New schema found. Please reattempt the query. Multiple attempts may be necessary to fully learn the schema


My team and I would sometimes encounter this error message when posting queries using the REST API:

We guessed that the cause of this error may be due to the fact that the physical datasets that we are trying to query have nested json fields (Thus, multiple query attempts might be needed for schema learning).

We spotted that, at times, queries that require schema learning would be (automatically) re-attempted by Dremio (as seen in the screenshot below), while at other times, no (automatic) re-attempts will be performed and the error will immediately be thrown out (as seen in the previous screenshot), which we find this behaviour quite peculiar.

We are currently using Dremio version 4.7.2 (Community Edition).

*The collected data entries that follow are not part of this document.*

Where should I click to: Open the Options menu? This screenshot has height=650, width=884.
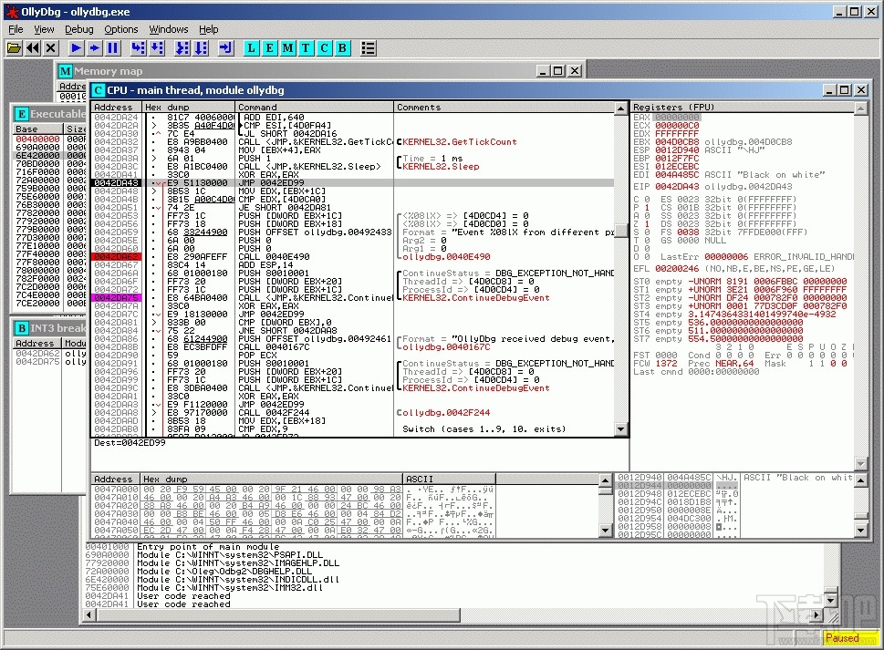(x=121, y=29)
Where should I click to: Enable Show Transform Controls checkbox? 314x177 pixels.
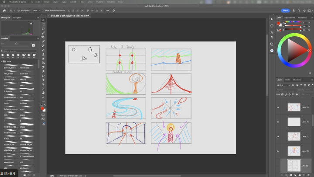click(x=43, y=10)
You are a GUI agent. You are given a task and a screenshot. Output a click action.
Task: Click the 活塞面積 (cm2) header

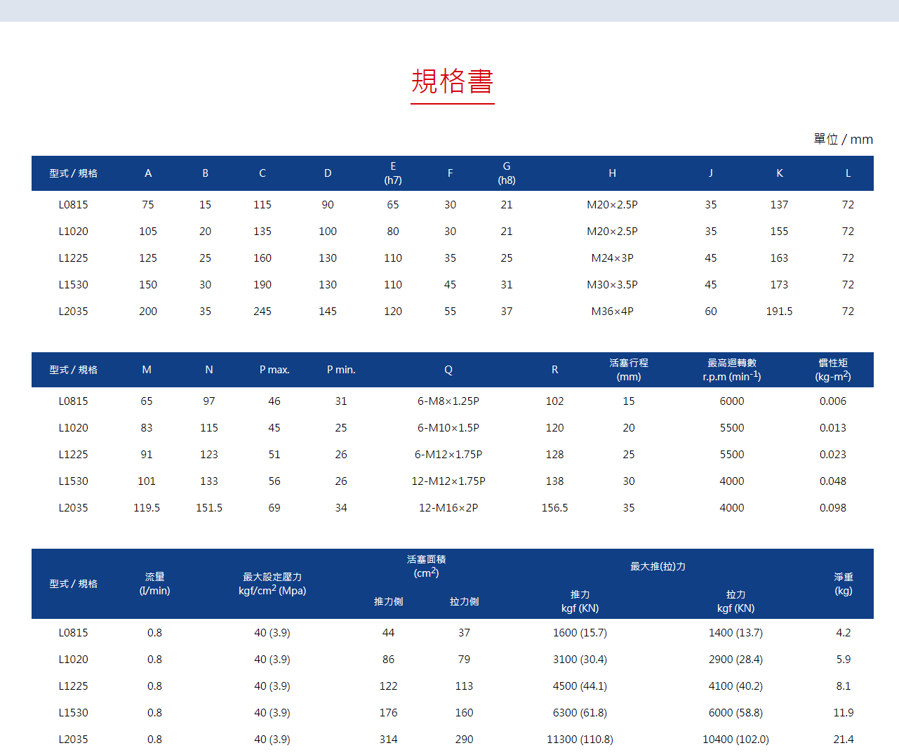pyautogui.click(x=425, y=565)
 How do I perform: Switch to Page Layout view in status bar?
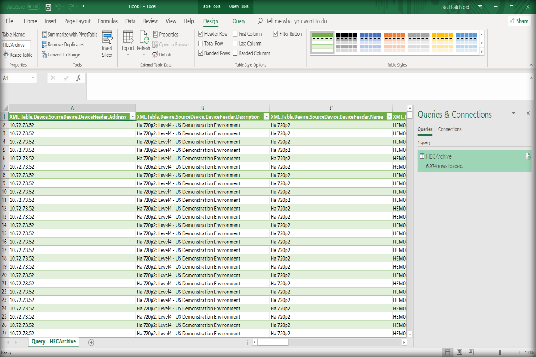pos(459,352)
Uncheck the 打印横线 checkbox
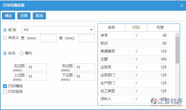The width and height of the screenshot is (186, 110). [x=5, y=86]
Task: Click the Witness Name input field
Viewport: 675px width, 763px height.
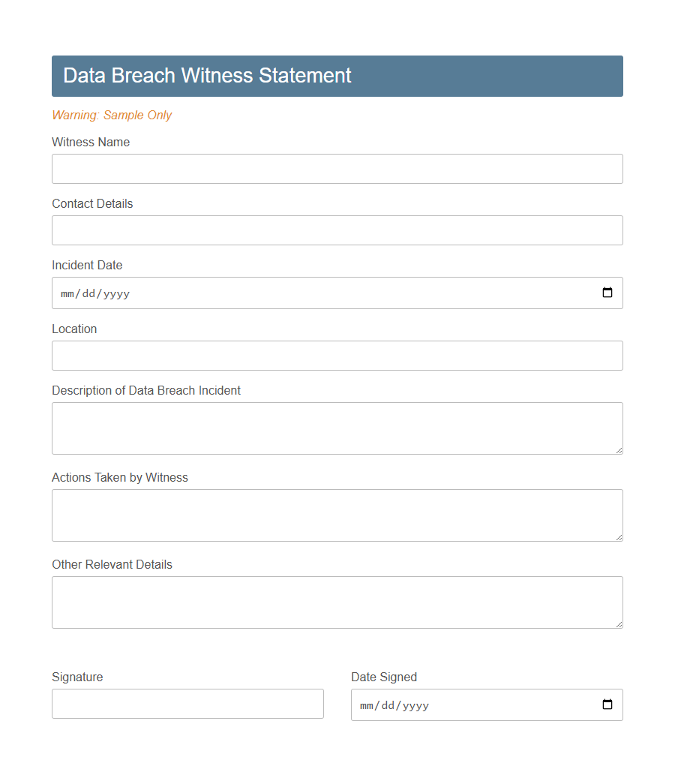Action: tap(337, 168)
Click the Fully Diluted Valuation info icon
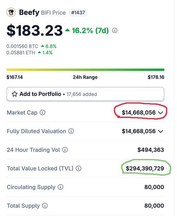This screenshot has width=177, height=216. tap(71, 131)

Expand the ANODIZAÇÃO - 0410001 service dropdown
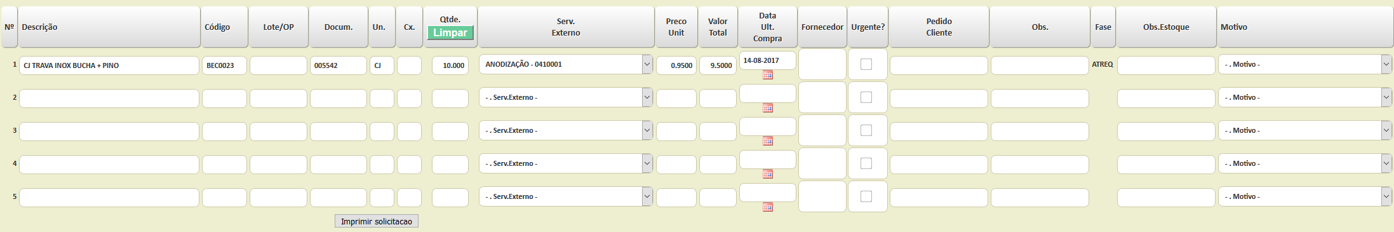(566, 64)
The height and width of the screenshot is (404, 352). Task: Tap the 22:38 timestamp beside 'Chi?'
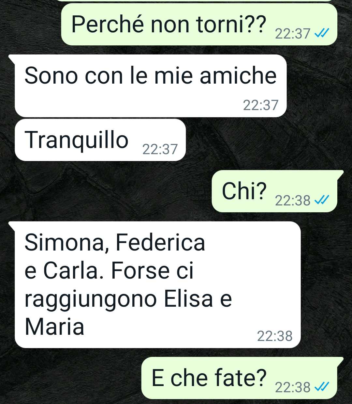coord(293,200)
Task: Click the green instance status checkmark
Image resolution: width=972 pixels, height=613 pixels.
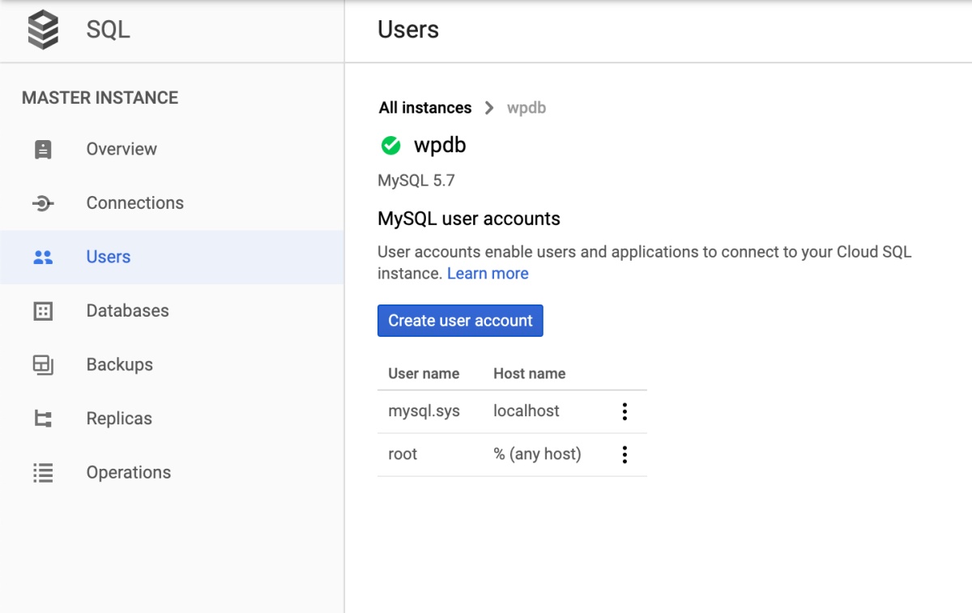Action: point(391,145)
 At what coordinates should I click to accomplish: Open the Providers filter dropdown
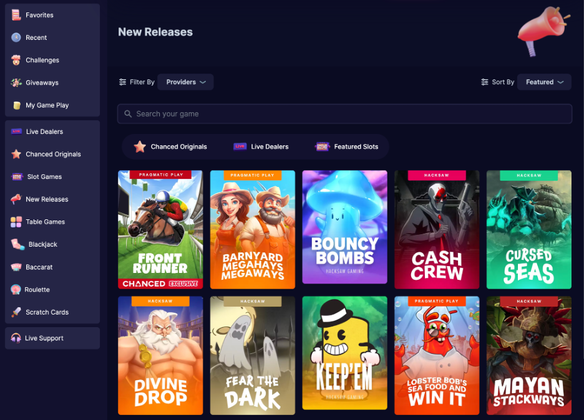tap(185, 82)
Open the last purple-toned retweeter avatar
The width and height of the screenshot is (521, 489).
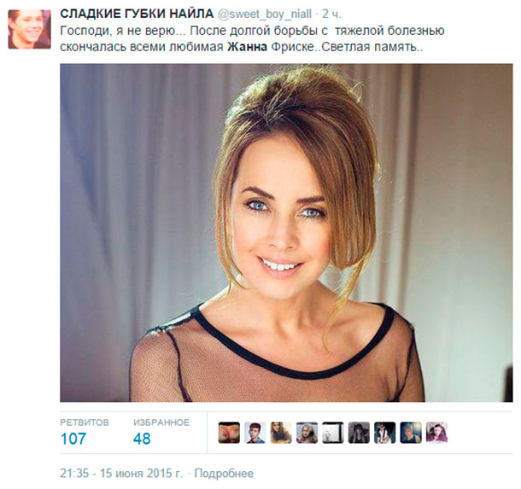pyautogui.click(x=436, y=433)
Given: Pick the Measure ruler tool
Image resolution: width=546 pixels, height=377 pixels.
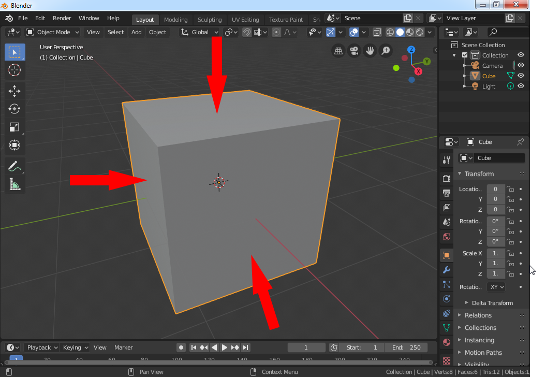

We have read in the release notes for Dremio version 4.5.0 that this issue was resolved by only pushing down projections that are simple column references.

Hence, we would like to check if this issue we faced is a bug and if there is any way to allow limited auto re-attempts of the query for schema learning before Dremio would throw back the error message.

Here are the job profiles of the two screenshots to aid in the debugging of this issue:

Job profile of the failed query: (15.4 KB)

Job profile of the successful query after automatic schema learning re-attempt(s): (31.8 KB)

Thank you.

Same problem.

I’m trying to build a raw reflection over a mongodb collection with millions of documents. One field contains a variable json structure.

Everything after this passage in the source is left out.